What is needed » Find the lines in the records below that contain "computer", and report each of them.

═══ Stored data

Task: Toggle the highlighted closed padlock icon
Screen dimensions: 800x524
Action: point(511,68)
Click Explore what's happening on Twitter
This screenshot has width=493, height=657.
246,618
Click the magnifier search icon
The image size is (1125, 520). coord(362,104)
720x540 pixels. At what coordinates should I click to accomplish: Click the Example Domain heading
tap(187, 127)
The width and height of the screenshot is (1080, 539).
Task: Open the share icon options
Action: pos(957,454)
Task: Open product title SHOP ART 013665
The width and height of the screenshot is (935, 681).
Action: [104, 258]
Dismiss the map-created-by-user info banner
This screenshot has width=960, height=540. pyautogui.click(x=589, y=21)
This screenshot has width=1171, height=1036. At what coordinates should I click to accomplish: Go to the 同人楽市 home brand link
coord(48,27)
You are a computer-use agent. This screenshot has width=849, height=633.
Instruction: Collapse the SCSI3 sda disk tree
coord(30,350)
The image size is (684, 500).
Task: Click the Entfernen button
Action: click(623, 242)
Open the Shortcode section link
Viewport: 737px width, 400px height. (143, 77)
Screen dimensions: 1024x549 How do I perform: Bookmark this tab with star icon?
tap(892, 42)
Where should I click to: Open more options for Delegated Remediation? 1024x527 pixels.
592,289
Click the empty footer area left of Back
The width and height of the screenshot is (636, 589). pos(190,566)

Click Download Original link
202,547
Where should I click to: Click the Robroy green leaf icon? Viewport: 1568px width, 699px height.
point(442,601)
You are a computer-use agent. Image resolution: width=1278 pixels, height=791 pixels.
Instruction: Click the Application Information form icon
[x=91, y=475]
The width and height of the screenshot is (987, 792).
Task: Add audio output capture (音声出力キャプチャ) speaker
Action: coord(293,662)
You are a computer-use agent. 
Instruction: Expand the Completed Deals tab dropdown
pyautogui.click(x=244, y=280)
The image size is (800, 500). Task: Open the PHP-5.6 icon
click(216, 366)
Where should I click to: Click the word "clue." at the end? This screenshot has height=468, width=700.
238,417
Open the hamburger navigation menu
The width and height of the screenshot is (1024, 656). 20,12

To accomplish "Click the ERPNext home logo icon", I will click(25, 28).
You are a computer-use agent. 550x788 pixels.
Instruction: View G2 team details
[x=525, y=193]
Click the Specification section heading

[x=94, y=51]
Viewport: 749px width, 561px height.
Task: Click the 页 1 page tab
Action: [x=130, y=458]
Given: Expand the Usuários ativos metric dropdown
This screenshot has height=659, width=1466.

══════

Final answer »
You are a computer-use agent. This screenshot has width=849, height=633.
You are a computer-use agent. Image resolution: width=1278 pixels, height=791 pixels.
You are a computer-use agent. 
You are a computer-use agent. 550x788 pixels.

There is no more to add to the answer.